= Mats Andersson =

Swedish financier and asset manager

Mats Andersson, born 1954, is a Swedish financier and asset manager. After previous work at Warburg, Deutsche Bank, and Skandia Liv, he assumed the role as CEO for one of Sweden's major pension funds Fjärde AP-fonden (AP4) where he led the work to redirect investments in the energy sector towards fossil free companies within the government directive Fossilfritt Sverige (Fossil Free Sweden) that engages more than 200 companies, municipalities, counties, regions, and other organizations. He also actively collaborated with the United Nations to raise awareness of the risks climate change brings, from a finance and investment perspective.

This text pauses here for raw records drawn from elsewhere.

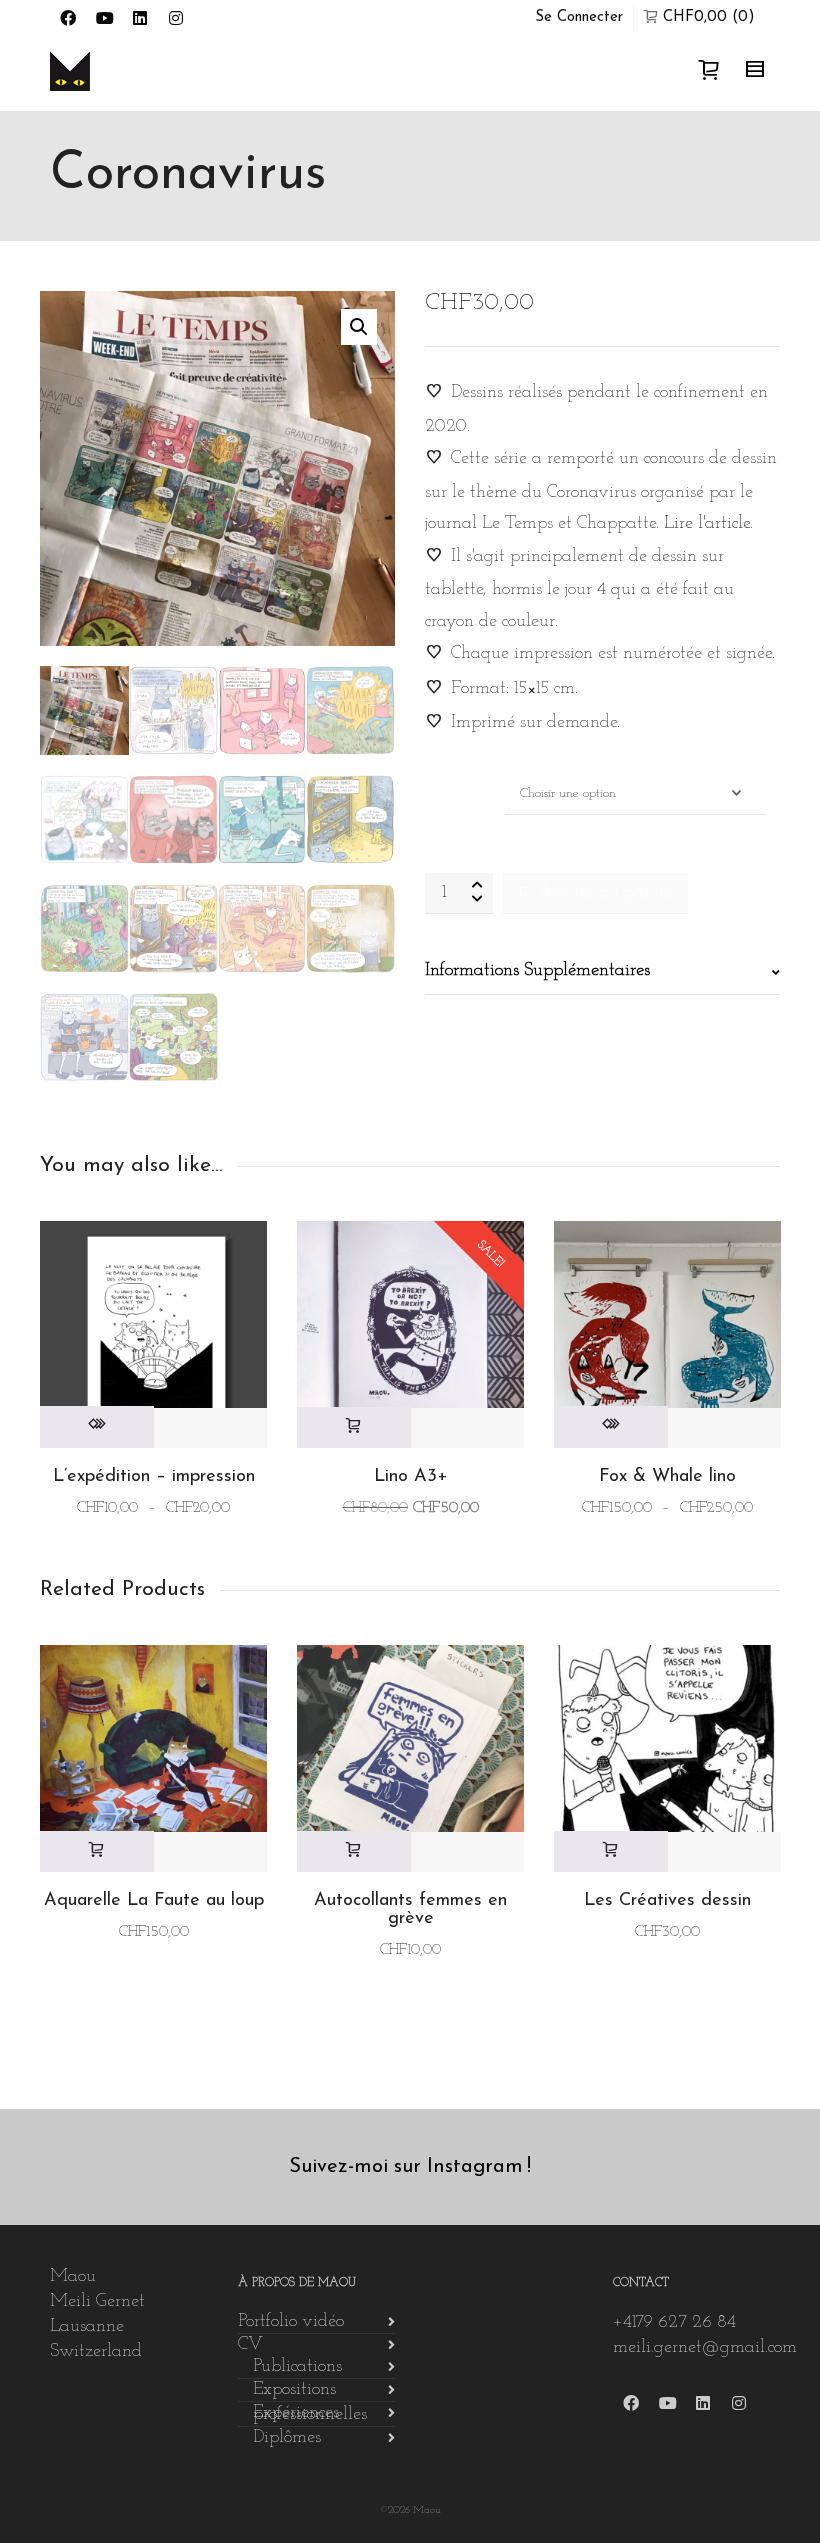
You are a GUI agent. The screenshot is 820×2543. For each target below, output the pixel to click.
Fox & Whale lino (667, 1477)
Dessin (444, 782)
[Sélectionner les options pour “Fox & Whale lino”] (611, 1427)
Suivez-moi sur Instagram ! (410, 2167)
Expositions (294, 2390)
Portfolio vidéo (291, 2322)
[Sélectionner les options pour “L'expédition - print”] (97, 1427)
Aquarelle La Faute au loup (154, 1901)
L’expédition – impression (154, 1477)
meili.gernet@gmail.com (705, 2348)
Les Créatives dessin (667, 1901)
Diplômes (287, 2438)
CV (250, 2345)
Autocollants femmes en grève (410, 1910)
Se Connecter (579, 17)
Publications (297, 2367)
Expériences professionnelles (310, 2414)
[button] (359, 327)
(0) (709, 17)
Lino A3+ (411, 1477)
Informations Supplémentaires (537, 971)
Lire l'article (707, 524)
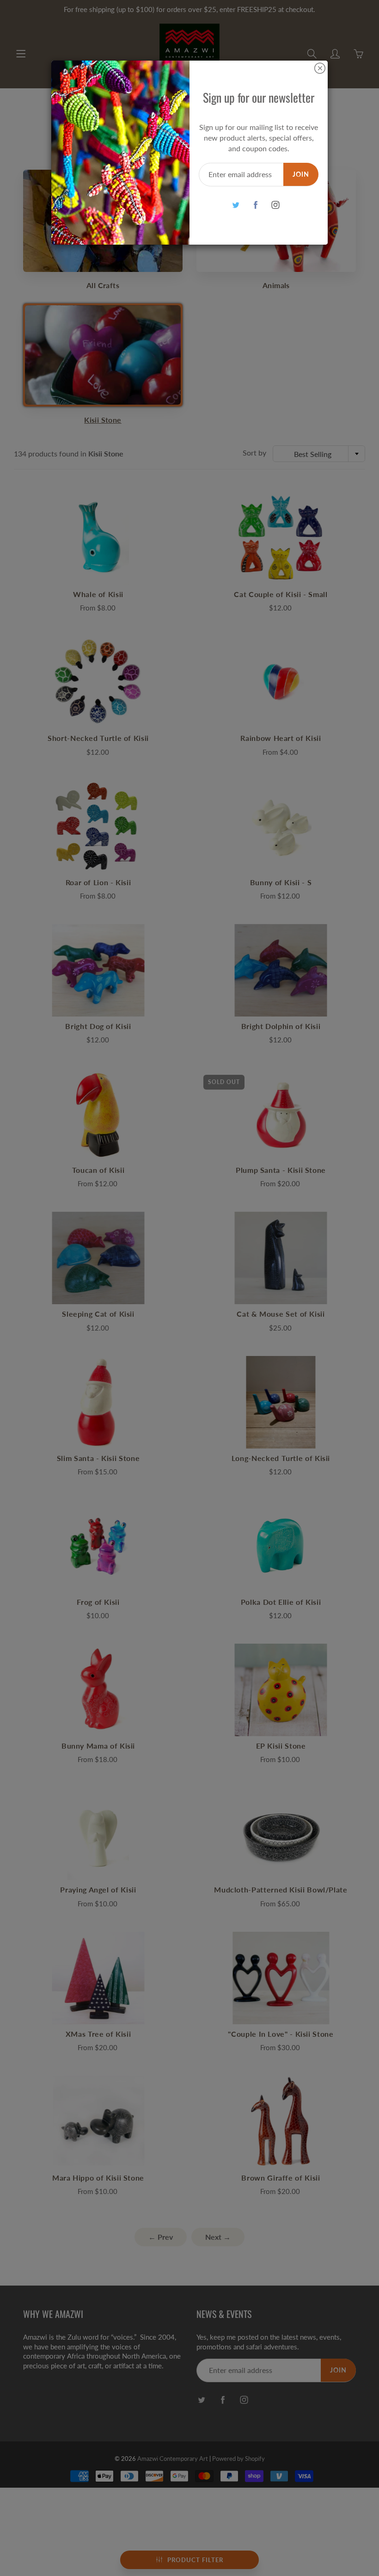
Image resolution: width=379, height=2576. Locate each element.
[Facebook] (255, 205)
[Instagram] (275, 205)
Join (301, 174)
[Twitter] (235, 205)
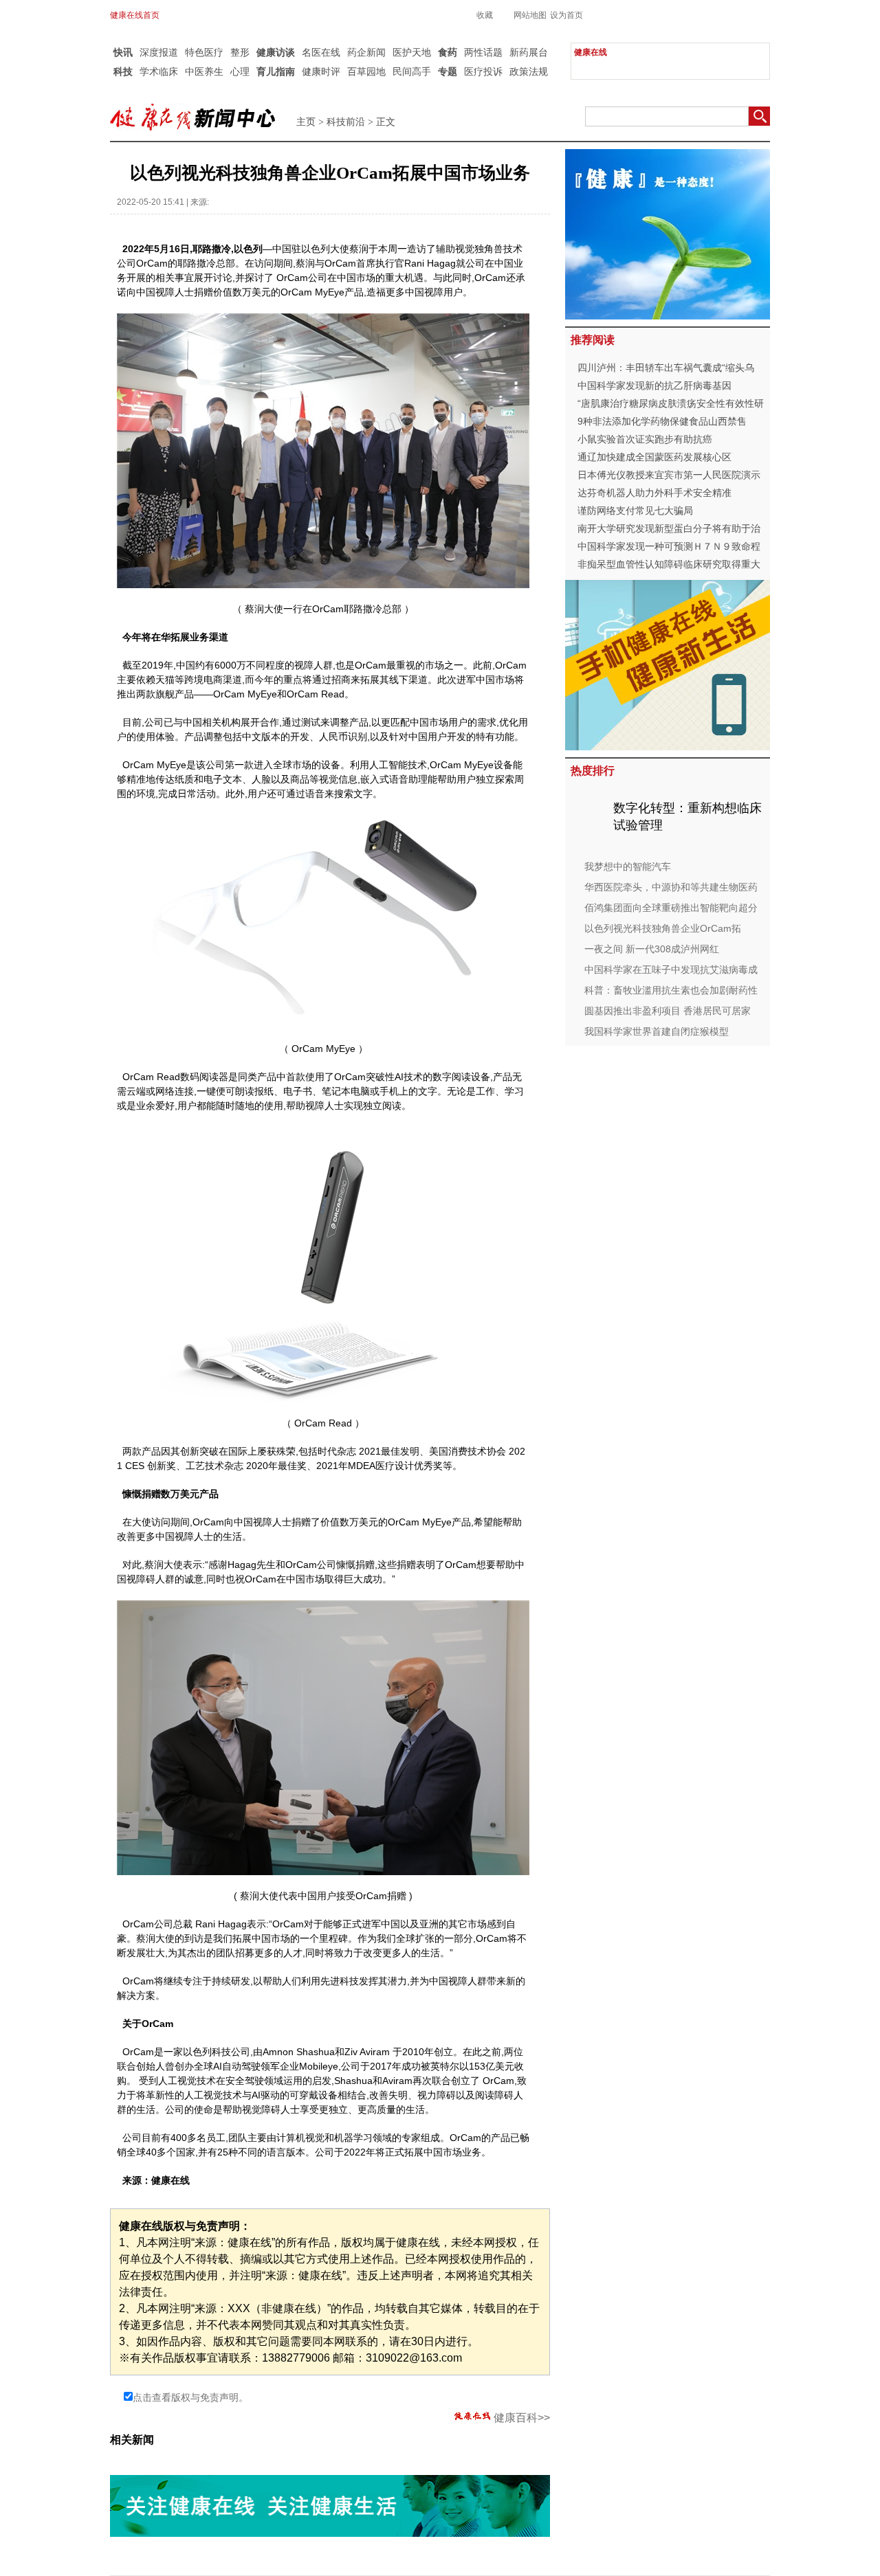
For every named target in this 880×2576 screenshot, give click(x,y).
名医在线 (321, 52)
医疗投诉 (483, 71)
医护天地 (412, 52)
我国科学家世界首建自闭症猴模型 (656, 1031)
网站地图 (530, 15)
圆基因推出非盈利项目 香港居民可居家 (667, 1010)
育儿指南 (275, 71)
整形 (240, 52)
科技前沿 (346, 122)
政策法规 (528, 71)
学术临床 (159, 71)
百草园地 (366, 71)
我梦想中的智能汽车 (627, 866)
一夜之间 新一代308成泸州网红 (651, 948)
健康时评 (321, 71)
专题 (447, 71)
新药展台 (528, 52)
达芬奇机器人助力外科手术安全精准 (655, 492)
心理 (240, 71)
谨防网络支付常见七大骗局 (635, 510)
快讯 (123, 52)
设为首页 (566, 15)
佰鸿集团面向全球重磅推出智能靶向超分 (671, 907)
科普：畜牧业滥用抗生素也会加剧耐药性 (671, 990)
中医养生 (204, 71)
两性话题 (483, 52)
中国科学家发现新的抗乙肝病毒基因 (655, 385)
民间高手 (412, 71)
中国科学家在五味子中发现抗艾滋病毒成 (671, 969)
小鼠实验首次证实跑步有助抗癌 (645, 439)
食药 (447, 52)
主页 (306, 122)
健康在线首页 (135, 15)
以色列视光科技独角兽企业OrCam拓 (662, 928)
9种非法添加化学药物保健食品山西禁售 (662, 421)
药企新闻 (366, 52)
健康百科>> (522, 2417)
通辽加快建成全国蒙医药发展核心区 (655, 456)
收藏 (484, 15)
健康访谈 (275, 52)
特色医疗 (204, 52)
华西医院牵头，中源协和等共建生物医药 (671, 887)
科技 (123, 71)
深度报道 (159, 52)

Andersson was a driving force behind the project Portfolio Decarbonization Coalition (PDC) that was founded and co-financed by AP4 along with United Nations Environment Programme Finance Initiative (UNEP FI), Amundi, and the Carbon Disclosure Project (CDP). The initiative was implemented by Andersson by having AP4 significantly reduce or let go entirely of held shares in American companies with a large carbon footprint, combined with a strategy for investments on emerging markets in companies with a small footprint.

Andersson was awarded the Chief Investment Officer's Lifetime Achievement Award in 2016. In 2015 he was ranked fifth on the Financial News "100 Most Influential List" in the pension fund category, and the same year fourth on the Sovereign Wealth Fund Institutes "Public Investor 100" list.

He left AP4 in March 2016 to, among other things, act as Vice Chairman of the Global Challenges Foundation with special focus on global governance and global catastrophic risks. In December 2016 he was appointed Royal Commissioner by the Swedish government to "map how the market for green bonds can be promoted.